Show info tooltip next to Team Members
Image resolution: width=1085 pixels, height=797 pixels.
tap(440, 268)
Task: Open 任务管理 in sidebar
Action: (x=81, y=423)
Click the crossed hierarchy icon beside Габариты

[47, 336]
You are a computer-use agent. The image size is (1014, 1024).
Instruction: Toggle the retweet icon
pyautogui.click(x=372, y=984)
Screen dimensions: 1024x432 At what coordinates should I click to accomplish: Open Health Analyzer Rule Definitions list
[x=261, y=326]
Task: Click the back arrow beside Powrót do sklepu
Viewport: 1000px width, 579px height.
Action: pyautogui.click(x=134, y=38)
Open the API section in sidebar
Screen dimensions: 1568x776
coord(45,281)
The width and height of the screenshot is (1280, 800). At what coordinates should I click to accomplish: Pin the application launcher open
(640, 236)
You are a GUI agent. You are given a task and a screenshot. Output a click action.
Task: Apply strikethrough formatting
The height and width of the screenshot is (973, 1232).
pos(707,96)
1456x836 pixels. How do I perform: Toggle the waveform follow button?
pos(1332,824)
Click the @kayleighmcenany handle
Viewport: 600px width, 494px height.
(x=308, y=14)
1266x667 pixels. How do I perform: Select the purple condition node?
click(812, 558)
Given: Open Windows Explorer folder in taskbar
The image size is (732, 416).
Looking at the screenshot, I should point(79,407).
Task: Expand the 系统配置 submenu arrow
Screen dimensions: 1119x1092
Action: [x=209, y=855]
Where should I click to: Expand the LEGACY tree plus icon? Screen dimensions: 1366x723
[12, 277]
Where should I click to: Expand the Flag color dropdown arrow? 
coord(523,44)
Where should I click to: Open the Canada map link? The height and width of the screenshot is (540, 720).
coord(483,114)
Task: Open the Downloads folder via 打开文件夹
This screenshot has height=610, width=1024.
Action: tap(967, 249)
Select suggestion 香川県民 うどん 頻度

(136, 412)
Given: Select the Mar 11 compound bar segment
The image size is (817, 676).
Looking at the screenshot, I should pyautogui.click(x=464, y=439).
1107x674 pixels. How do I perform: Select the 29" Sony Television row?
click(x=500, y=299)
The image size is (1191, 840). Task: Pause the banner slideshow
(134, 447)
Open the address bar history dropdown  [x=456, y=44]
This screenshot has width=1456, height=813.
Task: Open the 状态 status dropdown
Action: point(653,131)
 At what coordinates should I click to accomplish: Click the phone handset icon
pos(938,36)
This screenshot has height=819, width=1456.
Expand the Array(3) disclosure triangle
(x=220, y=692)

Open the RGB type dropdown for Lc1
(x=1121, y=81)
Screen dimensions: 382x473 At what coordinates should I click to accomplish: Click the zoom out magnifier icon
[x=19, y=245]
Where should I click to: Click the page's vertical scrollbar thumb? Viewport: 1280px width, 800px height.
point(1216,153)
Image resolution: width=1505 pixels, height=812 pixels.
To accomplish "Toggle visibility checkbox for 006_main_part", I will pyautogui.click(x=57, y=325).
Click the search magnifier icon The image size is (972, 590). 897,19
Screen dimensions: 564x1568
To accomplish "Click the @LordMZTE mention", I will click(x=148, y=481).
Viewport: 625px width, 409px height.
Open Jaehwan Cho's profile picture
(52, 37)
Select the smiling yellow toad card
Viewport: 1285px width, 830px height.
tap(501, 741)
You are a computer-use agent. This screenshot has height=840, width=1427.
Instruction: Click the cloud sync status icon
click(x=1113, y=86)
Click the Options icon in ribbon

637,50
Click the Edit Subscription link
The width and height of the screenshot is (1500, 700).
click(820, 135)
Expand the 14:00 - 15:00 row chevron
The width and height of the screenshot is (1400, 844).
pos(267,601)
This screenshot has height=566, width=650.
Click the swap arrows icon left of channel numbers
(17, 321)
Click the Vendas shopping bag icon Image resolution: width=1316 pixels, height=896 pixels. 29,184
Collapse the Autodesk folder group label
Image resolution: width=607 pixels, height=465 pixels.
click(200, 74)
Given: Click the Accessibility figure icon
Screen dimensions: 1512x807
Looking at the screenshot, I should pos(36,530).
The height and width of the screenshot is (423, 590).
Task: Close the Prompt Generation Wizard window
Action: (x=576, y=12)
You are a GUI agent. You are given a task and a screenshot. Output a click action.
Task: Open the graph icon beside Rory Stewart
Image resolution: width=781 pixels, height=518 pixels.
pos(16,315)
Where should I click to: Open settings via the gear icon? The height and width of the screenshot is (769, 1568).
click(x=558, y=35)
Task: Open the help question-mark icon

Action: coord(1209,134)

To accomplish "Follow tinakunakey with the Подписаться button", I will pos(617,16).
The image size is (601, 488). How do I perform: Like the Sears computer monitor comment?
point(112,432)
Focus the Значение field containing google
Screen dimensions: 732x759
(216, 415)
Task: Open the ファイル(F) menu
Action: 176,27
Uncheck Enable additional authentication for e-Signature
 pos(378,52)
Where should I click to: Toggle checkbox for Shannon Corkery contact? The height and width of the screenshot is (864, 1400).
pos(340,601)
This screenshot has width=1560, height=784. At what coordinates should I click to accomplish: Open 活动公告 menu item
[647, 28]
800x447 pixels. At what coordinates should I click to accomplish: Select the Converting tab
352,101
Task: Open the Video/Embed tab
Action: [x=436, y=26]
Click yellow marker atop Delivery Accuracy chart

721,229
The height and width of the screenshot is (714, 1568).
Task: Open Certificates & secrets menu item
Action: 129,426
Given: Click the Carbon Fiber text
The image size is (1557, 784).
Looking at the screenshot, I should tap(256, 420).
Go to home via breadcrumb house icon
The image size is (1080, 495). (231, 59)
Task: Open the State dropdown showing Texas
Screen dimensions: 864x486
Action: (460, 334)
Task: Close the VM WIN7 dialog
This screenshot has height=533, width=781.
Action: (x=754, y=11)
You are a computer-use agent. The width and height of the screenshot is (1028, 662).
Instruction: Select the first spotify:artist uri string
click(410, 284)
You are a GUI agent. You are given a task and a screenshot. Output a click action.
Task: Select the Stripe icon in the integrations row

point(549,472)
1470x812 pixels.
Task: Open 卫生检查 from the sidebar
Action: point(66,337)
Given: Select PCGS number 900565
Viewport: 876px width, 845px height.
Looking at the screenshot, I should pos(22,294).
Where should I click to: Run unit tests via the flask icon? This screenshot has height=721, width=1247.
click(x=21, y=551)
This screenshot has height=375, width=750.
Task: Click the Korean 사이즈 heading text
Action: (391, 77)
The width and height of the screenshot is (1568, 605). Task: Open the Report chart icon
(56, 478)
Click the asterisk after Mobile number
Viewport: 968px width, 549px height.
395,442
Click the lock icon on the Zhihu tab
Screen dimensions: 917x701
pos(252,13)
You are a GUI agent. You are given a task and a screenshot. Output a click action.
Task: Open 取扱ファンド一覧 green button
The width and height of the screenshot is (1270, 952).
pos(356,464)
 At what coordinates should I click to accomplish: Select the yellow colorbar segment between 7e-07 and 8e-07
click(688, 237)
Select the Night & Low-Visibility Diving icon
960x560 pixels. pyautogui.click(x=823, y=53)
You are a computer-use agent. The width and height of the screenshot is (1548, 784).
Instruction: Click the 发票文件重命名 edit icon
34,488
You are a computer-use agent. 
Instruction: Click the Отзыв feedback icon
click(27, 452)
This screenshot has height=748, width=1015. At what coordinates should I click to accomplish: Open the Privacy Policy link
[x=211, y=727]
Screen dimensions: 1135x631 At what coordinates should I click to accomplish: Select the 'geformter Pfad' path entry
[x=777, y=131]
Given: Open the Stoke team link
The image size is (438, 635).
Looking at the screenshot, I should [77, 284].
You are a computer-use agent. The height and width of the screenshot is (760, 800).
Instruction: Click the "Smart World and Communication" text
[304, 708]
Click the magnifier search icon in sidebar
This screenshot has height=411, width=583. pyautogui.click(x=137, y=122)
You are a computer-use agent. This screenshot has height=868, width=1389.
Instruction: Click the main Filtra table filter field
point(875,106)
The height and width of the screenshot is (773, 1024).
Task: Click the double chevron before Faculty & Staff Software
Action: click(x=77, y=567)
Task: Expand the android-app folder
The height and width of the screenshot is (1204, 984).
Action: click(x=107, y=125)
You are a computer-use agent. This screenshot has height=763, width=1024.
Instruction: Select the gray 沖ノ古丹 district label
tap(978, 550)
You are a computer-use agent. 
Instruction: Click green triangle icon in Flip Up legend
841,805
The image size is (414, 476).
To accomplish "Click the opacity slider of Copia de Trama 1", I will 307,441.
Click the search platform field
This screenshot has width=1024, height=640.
+--
--- DO THIS ---
Write out, as a numbered list with blank lines omitted, only the part of the entries that opens with the line containing "Given: Open the Stoke team link" and closes with the line containing "Looking at the screenshot, I should [77, 284].", both lines included.

--- ANSWER TO THIS EXERCISE ---
1. Given: Open the Stoke team link
2. The image size is (438, 635).
3. Looking at the screenshot, I should [77, 284].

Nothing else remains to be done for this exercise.